Aku punya keraguan tentang apakah aku harus menganggap apa yang mereka katakan itu berbobot atau tidak, tapi aku memutuskan untuk mengikuti arus untuk saat ini.
"Mari kita bahas apa yang terjadi pada pertempuran sebelumnya. Terakhir kali gelombang datang, para monster keluar dari retakan untuk menyerang desa terdekat. Jadi aku harus berdiri di barisan depan untuk melindungi warga yang ada disana."
Ya, itu adalah sebuah pertempuran yang sengit. Ada retakan raksasa di langit, dan kawanan monster keluar dari retakan itu. Para monster dengan nama-nama yang hampir selalu diawali dengan "inter-dimensional".
Ada beberapa monster raksasa yang berbaur dalam kawanan itu, dan mereka semua menargetkan Riyute. Semua orang kebingungan dan panik. Ada kelompok-kelompok orang yang berada dalam ancaman para monster, tapi aku bisa menyelamatkan mereka dengan skill Air Strike Shield dan Shield Prison punyaku.
Raphtalia membantuku mengevakuasi warga, dan kemudian kami menghadapi raksasa terdekat. Kami mengalahkannya.
Sejujurnya, itu mirip dengan sebuah perang player vs monster.
"Prioritas tertinggi adalah keamanan warga. Apa kalian semua bisa memastikan evakuasi mereka dengan aman dari wilayah terjadinya gelombang."
"Ya, pak."
"Yah, mempertimbangkan semua hal yang akan mereka sesali, aku yakin bahwa para pahlawan yang lain akan mendaftarkan beberapa knight untuk membantu."

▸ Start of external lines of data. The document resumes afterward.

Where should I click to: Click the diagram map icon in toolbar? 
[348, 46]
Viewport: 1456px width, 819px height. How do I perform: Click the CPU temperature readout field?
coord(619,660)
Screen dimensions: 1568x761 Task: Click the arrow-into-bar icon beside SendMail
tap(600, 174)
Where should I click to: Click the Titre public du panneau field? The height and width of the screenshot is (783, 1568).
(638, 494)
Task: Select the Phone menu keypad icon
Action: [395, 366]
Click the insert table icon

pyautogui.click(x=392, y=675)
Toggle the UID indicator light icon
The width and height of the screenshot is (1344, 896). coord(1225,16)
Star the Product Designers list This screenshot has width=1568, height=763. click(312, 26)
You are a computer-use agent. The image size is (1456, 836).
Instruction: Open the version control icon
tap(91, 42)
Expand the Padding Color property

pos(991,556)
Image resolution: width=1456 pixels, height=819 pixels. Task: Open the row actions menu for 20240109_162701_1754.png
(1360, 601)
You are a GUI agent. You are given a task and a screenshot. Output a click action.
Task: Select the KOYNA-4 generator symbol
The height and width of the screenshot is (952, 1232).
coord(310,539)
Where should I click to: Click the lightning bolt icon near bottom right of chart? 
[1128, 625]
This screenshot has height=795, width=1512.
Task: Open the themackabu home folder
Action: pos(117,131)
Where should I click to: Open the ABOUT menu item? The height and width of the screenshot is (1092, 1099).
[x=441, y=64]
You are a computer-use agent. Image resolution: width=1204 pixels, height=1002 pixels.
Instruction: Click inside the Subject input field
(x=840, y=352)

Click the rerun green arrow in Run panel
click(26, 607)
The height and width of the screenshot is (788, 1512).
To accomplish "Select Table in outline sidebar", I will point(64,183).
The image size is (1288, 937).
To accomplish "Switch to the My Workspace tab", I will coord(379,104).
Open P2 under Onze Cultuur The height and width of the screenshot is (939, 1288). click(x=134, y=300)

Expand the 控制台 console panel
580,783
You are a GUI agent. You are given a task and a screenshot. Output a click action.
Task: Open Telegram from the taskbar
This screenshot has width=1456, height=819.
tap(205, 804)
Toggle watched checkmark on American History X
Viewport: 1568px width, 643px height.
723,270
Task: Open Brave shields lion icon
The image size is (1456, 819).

Pasti ada para prajurit selain orang-orang yang berbicara langsung denganku yang mementingkan kehidupan dari penduduk negeri ini.
"Mengenai itu...."
"Apa?"
"Kami berpikir bahwa para prajurit yang lain akan datang dan ingin bergabung dengan pasukanmu, tapi itu belum terjadi."
Apa maksudnya itu?
Satu-satunya pemikiran yang kumiliki adalah bahwa mungkin para prajurit ini berlevel rendah, dan ada poin pembatas untuk berpartisipasi dalam pertempuran melawan gelombang, bisa begitu atau orang-orang dengan posisi peringkat lebih tinggi mementingkan diri sendiri dan lapar akan kekuasaan. Mungkin begitulah. Para perwira berperingkat lebih tinggi mungkin memiliki pengelolaan yang parah. Aku penasaran apakah para pahlawan yang lain peduli terhadap hal semacam ini?
"Apa yang harus ku lakukan?"
"Kita akan mengevakuasi warga, jadi setiap kali seekor monster mendekat padamu, kau harus menghabisi mereka. Raphtalia, kamu bantulah evakuasi, dan bantu para prajurit ini."
"Baiiiiiiik!"
"Dimengerti."
"Sejujurnya, nggak seperti para pahlawan yang lain. Aku nggak tau banyak soal gelombang itu. Jadi sejujurnya aku agak kuatir dengan semua ini. Aku membutuhkan bantuan kalian."
"Baik, pak!"
Semua orang mengangguk. Kurasa aku bisa mengandalkan mereka.